Maybe the Windsor Dukes are less than GW Graham head coach Adam Smith said they were.
Maybe his Grizzlies are even better than advertised.
Either way, a dominant performance in Saturday’s quarter-final has G-Dub heading to BC Place this Saturday, just one win away from a provincial final.
The Grizzlies punked the Dukes 34-7 under the lights at Exhibition Stadium, making one of B.C.’s most potent offences look totally inept.
Windsor got nothing going against the GWG D, though they ran every play imaginable. The Dukes constantly tried to get the Grizzlies going one way and come back the other, but GWG’s defenders wouldn’t bite.
“They ran a lot of trick stuff, reverses and things like that, and we knew we’d have to stay home,” said linebacker Miguel Wood. “As long as we stayed in our gaps we knew we’d be good. But we also wanted to play fast and physical and we did.”
Windsor’s best chance to hurt GWG came on their very first series.
The Grizzlies fumbled away the opening kickoff, setting the Dukes up in the shadow of the Grizzly goalposts. Led by quarterback Ryan Baker, Windsor picked up a pair of first downs, moving to the 10 yard line.
But they couldn’t punch it in, coming up short on fourth and goal.
“When we shut them down on that first drive they had nothing left,” Wood said.
Pinned deep in their own end after the turnover on downs, the Grizzly offence went to work in a familiar way. Quarterback Gabe Olivares dropped back and airmailed a bomb to Ethan Mastin 40 yards downfield.
That drive fizzled, but GWG’s next drive ended in a major when Olivares and Mastin hooked up for a 14 yard TD.
On Windsor’s next drive the Dukes found themselves facing fourth and less than a yard near midfield.

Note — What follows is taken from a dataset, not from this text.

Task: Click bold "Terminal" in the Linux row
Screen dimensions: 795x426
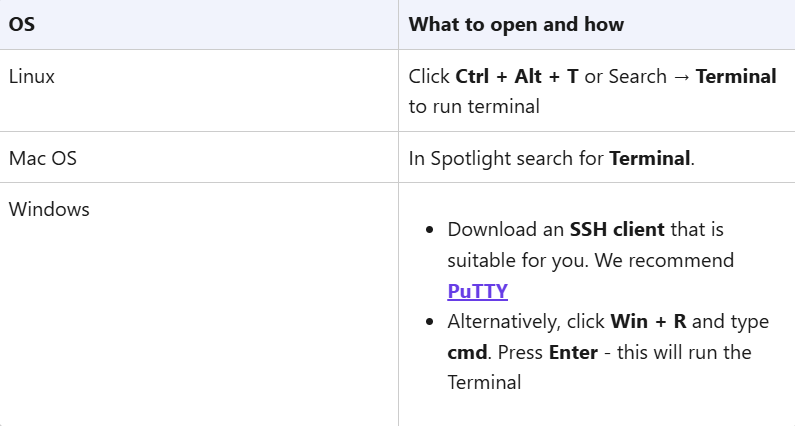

They were stuffed and four plays later the Grizzlies were back in the endzone.
Olivares took the ball on a sweep to the right for a four-yard score and Spencer Breslin booted the convert for a 14-0 lead.
G-Dub added one more before half-time. With 13 seconds on the clock Olivares ran straight up the gut, sending GWG to the break with a 20-0 lead.
Olivares collected his third major of the day early in the third quarter.
Von Richardson delivered a crushing pancake block and Olivares scampered in from five yards out.
“It’s just fun laying guys out and the reaction when they get up is just priceless,” Richardson said with a laugh. “Windsor’s D prepared well for our big plays, but we eventually adjusted and exploited the gaps they weren’t filling.”
Sam Nelson collected the last Grizzly TD, hauling in a 20 yard pass.
Windsor’s lone touchdown came on the second to last play of the game, the first points anyone’s scored against the Grizzlies this year.
“I think coach Adam might have talked them (Windsor) up a little bit because when I looked at them on film they seemed pretty average,” Richardson said. “I expected more out of them and they had potential to do some things, but we executed well and shut it all down.
“They tried all this school-yard stuff that doesn’t work in high school.”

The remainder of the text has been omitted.